Figure 4.. NAMPT inhibitor is cytotoxic to glioblastoma-associated macrophages.

Freshly isolated cells from GL261 glioblastoma tissue were subjected to culture and untreated or treated with NAMPT inhibitors in vitro (FK866, 100 nM; GMX1778, 1000 nM). Cells were stained for nestin (A), Arg1 (B) and CD11b (C) at 24, 48 and 72 hours after treatment. Positive cells were quantified. Error bars, SEM. *, P<0.05. Here representative microscopic pictures on Day 3 (72 h) are shown. See Supplementary Fig. S7 for staining on Day 0, 1 and 2. *, P<0.005 (Control versus FK866 and Control versus GMX1778).

Figure 5.. Combination therapy of GMX1778 microparticles and systemic anti-PD-1 enhances efficacy.

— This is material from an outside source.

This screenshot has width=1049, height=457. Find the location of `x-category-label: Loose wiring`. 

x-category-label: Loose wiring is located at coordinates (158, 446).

A, Experimental protocol for survival analysis. Microparticles, MP; anti-PD-1, aPD1. B, Kaplan-Meier survival plots of mice bearing orthotopic GL261 tumors treated with or without GMX1778 microparticles (intratumoral) and anti-PD-1 antibody (systemic). C, Changes in body weight of animals in the survival study. D, Experimental protocol for immune profiling analysis. E-K, Immunohistochemical (for PD-L1) or immunofluorescence (all others) analysis of a panel of immune markers in GL261 glioblastoma treated with or without GMX1778 microparticles (intratumoral) and anti-PD-1 antibody (systemic). E, PD-L1. F, CD3. G, CD4. H, CD8. I, CD68. J, iNOS. K, Arg1. Blank, Blank microparticles; GMX1778, GMX1778 microparticles; aPD-1, anti-PD-1. *, P<0.05. See data of PD-L1 immunohistochemistry in Supplemental Fig. S8 and immunofluorescence in Supplemental Fig. S9.